The entries below must be transcribed exactly. Leave nothing out.

**SUPPLIED MATERIAL:**
▬▬▬▬▬▬

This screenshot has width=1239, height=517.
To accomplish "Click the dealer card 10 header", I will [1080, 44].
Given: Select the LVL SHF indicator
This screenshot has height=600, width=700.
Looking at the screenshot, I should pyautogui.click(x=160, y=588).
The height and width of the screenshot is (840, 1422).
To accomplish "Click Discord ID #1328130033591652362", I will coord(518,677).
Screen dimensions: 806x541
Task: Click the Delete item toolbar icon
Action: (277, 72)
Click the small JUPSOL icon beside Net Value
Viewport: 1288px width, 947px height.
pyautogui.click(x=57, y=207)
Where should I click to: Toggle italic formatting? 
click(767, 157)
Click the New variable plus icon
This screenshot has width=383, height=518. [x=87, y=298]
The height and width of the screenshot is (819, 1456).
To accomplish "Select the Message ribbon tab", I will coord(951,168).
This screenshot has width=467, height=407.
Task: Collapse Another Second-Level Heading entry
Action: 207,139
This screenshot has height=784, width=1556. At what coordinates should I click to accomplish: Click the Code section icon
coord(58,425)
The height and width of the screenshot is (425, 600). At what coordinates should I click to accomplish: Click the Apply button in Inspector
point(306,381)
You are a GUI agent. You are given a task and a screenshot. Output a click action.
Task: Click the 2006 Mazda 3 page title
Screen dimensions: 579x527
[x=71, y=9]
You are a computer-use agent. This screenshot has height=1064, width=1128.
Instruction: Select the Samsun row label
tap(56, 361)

▬▬▬▬▬▬

**YOUR RESPONSE:**
This screenshot has width=1239, height=517.
To accomplish "Click the dealer card 10 header", I will [1080, 44].
Given: Select the LVL SHF indicator
This screenshot has height=600, width=700.
Looking at the screenshot, I should pyautogui.click(x=160, y=588).
The height and width of the screenshot is (840, 1422).
To accomplish "Click Discord ID #1328130033591652362", I will coord(518,677).
Screen dimensions: 806x541
Task: Click the Delete item toolbar icon
Action: (277, 72)
Click the small JUPSOL icon beside Net Value
Viewport: 1288px width, 947px height.
pyautogui.click(x=57, y=207)
Where should I click to: Toggle italic formatting? 
click(767, 157)
Click the New variable plus icon
This screenshot has width=383, height=518. [x=87, y=298]
The height and width of the screenshot is (819, 1456).
To accomplish "Select the Message ribbon tab", I will coord(951,168).
This screenshot has width=467, height=407.
Task: Collapse Another Second-Level Heading entry
Action: 207,139
This screenshot has height=784, width=1556. At what coordinates should I click to accomplish: Click the Code section icon
coord(58,425)
The height and width of the screenshot is (425, 600). At what coordinates should I click to accomplish: Click the Apply button in Inspector
point(306,381)
You are a GUI agent. You are given a task and a screenshot. Output a click action.
Task: Click the 2006 Mazda 3 page title
Screen dimensions: 579x527
[x=71, y=9]
You are a computer-use agent. This screenshot has height=1064, width=1128.
Instruction: Select the Samsun row label
tap(56, 361)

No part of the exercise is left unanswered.